In desperation, he found lodgings for ¥8,700 in an unfamiliar suburb called Akishima, but confused the name with Showajima (since two of the three characters in the names are the same). The latter is near Haneda Airport and just 20 minutes from the city centre; Akishima, meanwhile, is close to the Yokota Air Base in western Tokyo and a 90-minute train ride from the city centre. By the time things had been straightened out, he was a nervous wreck.
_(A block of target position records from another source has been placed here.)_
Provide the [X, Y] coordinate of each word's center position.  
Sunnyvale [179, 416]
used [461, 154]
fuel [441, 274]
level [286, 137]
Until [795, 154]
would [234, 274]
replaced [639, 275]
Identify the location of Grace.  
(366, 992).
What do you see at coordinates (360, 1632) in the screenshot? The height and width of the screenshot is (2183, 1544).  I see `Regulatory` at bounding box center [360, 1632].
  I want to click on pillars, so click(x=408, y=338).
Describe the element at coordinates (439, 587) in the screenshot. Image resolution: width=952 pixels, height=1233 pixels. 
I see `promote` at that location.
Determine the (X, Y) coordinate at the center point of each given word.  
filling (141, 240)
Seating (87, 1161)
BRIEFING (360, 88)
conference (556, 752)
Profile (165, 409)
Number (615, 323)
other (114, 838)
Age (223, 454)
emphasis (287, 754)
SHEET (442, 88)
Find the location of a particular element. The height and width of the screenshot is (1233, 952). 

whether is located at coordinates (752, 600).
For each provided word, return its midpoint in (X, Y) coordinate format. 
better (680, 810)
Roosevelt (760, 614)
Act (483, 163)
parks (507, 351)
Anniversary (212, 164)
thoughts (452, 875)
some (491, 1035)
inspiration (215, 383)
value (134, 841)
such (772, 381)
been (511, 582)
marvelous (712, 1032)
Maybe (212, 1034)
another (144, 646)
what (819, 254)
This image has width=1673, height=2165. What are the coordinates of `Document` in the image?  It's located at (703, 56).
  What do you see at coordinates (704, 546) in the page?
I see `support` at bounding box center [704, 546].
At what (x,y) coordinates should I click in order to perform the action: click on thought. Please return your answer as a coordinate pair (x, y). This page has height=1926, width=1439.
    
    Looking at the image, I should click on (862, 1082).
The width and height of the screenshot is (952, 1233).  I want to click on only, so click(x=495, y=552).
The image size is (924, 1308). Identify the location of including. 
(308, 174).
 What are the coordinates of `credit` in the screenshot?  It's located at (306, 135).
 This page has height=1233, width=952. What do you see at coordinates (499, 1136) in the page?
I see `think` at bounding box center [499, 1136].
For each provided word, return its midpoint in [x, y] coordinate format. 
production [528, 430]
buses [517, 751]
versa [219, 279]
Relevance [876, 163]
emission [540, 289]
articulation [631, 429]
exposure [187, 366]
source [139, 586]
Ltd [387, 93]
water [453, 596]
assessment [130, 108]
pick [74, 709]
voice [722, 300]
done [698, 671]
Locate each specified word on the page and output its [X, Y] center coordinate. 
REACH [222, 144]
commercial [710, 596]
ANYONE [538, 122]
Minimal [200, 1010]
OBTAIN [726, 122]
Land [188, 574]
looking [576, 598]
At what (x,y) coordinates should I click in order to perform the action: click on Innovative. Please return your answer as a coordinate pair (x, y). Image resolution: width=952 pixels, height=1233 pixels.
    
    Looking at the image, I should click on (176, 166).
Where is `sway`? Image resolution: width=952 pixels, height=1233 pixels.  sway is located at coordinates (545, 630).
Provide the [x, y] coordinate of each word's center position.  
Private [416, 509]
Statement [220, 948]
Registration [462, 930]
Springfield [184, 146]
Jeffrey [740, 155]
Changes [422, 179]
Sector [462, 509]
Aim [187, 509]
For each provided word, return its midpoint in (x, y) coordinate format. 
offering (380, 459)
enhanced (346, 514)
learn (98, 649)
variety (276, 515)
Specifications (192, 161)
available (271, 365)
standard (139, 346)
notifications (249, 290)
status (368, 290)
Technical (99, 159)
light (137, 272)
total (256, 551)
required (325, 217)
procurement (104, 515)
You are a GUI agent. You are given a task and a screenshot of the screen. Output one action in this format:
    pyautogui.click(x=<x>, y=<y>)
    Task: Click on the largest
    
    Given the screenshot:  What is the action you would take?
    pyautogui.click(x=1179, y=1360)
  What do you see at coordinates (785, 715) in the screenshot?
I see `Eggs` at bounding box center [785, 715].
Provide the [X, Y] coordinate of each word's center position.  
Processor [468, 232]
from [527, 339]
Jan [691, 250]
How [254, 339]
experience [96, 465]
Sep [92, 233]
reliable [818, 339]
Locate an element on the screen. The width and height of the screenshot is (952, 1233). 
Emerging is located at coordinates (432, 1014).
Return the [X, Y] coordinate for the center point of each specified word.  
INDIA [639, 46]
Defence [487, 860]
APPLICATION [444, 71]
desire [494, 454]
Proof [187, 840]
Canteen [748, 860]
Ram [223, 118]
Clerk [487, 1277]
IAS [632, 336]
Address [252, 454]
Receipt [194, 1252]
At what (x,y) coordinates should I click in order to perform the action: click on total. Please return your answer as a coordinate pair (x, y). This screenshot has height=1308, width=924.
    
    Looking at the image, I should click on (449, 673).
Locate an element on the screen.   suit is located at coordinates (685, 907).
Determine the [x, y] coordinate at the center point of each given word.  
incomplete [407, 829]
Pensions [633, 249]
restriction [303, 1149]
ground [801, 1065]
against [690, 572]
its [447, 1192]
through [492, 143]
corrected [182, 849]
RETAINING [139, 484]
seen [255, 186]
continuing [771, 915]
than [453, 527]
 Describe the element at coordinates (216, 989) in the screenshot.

The supply–demand situation for hotel accommodation has been skewed by the high demand for hotel rooms, resulting from the number of foreign visitors soaring on the back of the favourable yen exchange rate and the loosening of short-term visa restrictions. Business hotel occupancy rates in Osaka, for instance, soared from 78.6% in 2013 to 85.4% in May 2015. It has also made finding rooms at short notice or the same day much more difficult, and it has had a pronounced effect on room rates.
According to research by British benchmarking firm STR Global, average room rates for Tokyo in the first six months of this year were around ¥17,500—an increase of 32% over 2011 rates. For Osaka, the figures were ¥14,700 and 42% respectively. Travellers to Fukuoka and Sapporo are also feeling the pinch.
Nikkei Business offers out-of-town employees nine possible solutions should the situation become desperate. They include reconfirming room availability on hotel websites after 3pm; searching for hotels in city suburbs; staying in a room-less capsule hotel; travelling to and from one’s destination using one of Japan’s surprisingly comfortable overnight bus services; scheduling one’s appointments to avoid the need to spend a night away from home; renting a flat; or staying in “love hotels”, which accept single customers.
One such love hotel, in Fukuoka City, has been offering a business plan since the beginning of 2015, and even accepts reservations, although only on weekdays. The hotel will issue a receipt, but to avoid possible suspicion by one’s spouse, or controversy, it will simply bear the respectable-sounding name of the firm that operates it, rather than the hotel’s name.